A puzzling reluctance

Negotiating with a local council over the transfer of a community asset can be a slow and frustrating process. But when the asset in question is a community centre, 150 years old and in a seriously dilapidated state, and when the community have already raised £300,000 towards its refurbishment, it’s hard not to view this in the no-brainer category. Not so for Stirling Council apparently


Residents in Gargunnock are celebrating after Stirling Council transferred ownership of the 150 year old community centre to community ownership after a 5 year campaign.

Last Friday, March 16, Community representatives were invited to sign the title deeds and receive the ‘official seal’ of ownership paving the way for a £300,000 refurbishment programme to get underway.

The campaign for community ownership started 5 years ago when the newly formed Gargunnock Community Trust got wind of plans by the council to sell the community centre and its surrounding land for private housing.

Appalled by the fact that the village might lose its community centre the Community Trust set out on an ambitious campaign to both secure ownership of the building and raise funds to refurbish it so that it better suited the needs of the community. 

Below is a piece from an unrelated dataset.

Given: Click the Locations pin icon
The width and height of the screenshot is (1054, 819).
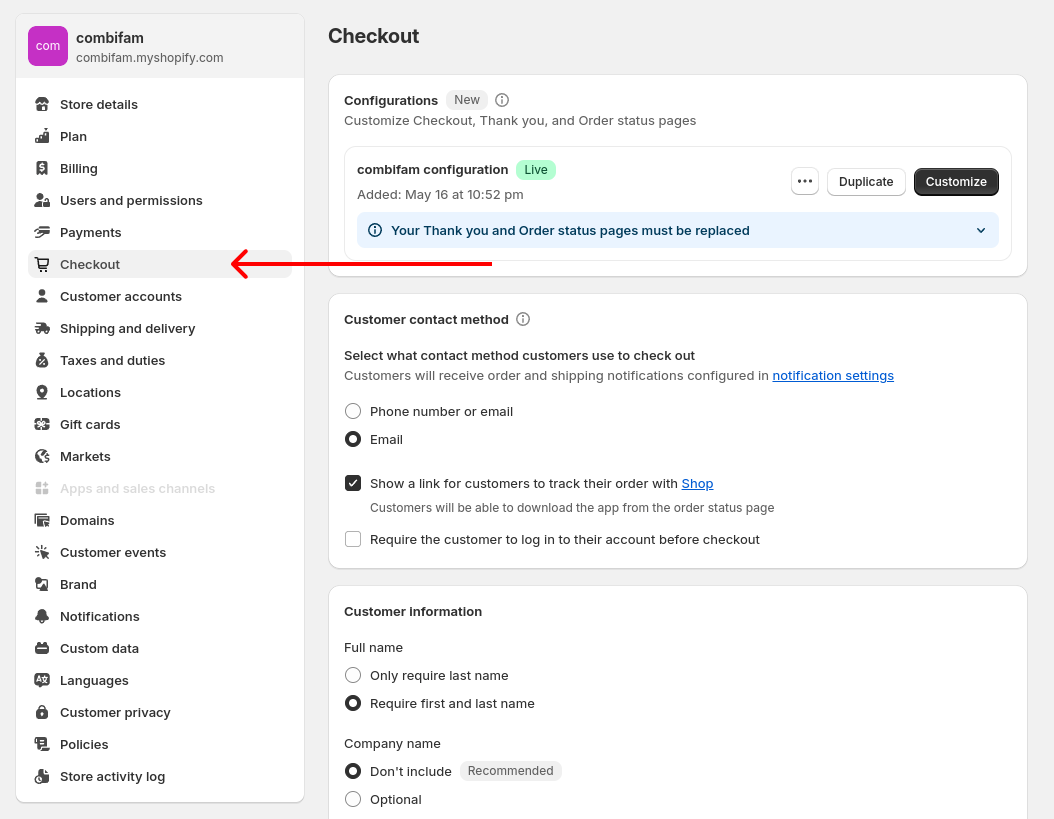Looking at the screenshot, I should 42,393.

Despite several setbacks on the way regarding funding and legal issues around the transfer of ownership, the Trust has raised almost £300,000 towards the refurbishment of the centre. But the funding all hinged on the transfer of ownership being approved by the council, without it the plans to develop the centre would all come to nothing. Having finally secured agreement from the council in June of last year to a transfer it was only last week that the legal documents were finalised and made available for signing. 

Douglas Johnston, Trust Director, said of the transfer, “This is just the end of the beginning. Getting ownership of our centre is tremendous but the real work starts now. With funding secured to refurbish the centre we need to get on with it. Owning the building was only a step in realising our real ambition for our community which is to have a facility fit for our community needs for the next 50 years. Having that happen will be the really exciting bit.”

Douglas Coupethwaite, also a Trust Director and chair of the community council, added, “This is a great moment for Gargunnock, we have managed to convince the council that we have a viable plan for better community facilities. A big thanks go to all those involved and to the village residents who never gave up hope and when asked dug deep to help raise the funding required to secure the future of the centre”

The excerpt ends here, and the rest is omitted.